[Instructions for the task]
Among the lines below, keep only those from the one containing "The image size is (259, 195)." through the one containing "Task: Select the Web服务 radio button", and reproduce them exactly.

··· Data listing ···

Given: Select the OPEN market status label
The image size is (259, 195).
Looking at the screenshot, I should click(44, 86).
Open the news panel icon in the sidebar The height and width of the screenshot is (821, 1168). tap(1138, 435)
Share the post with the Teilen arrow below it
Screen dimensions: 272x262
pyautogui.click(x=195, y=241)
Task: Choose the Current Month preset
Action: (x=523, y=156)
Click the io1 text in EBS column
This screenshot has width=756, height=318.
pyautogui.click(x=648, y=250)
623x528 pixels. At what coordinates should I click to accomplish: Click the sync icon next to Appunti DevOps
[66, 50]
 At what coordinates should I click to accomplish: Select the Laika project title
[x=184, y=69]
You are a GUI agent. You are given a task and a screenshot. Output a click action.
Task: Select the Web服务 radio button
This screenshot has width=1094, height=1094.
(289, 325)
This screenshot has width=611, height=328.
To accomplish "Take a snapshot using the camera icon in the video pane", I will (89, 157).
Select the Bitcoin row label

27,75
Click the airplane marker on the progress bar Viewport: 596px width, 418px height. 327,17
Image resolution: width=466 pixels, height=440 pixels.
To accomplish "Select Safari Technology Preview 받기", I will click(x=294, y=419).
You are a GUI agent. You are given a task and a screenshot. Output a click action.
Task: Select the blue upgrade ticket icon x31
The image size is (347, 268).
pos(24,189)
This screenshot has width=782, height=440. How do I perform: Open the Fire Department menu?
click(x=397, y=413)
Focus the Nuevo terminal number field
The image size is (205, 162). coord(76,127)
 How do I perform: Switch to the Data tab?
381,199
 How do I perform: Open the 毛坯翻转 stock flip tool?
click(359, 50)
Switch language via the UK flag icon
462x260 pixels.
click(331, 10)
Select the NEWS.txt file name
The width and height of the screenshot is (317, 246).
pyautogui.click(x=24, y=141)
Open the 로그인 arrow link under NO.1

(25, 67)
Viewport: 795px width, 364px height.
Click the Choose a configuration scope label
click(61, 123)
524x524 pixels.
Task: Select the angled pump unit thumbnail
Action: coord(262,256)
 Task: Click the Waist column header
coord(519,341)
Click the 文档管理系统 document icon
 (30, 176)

···

[Response]
The image size is (259, 195).
Looking at the screenshot, I should click(44, 86).
Open the news panel icon in the sidebar The height and width of the screenshot is (821, 1168). tap(1138, 435)
Share the post with the Teilen arrow below it
Screen dimensions: 272x262
pyautogui.click(x=195, y=241)
Task: Choose the Current Month preset
Action: (x=523, y=156)
Click the io1 text in EBS column
This screenshot has width=756, height=318.
pyautogui.click(x=648, y=250)
623x528 pixels. At what coordinates should I click to accomplish: Click the sync icon next to Appunti DevOps
[66, 50]
 At what coordinates should I click to accomplish: Select the Laika project title
[x=184, y=69]
You are a GUI agent. You are given a task and a screenshot. Output a click action.
Task: Select the Web服务 radio button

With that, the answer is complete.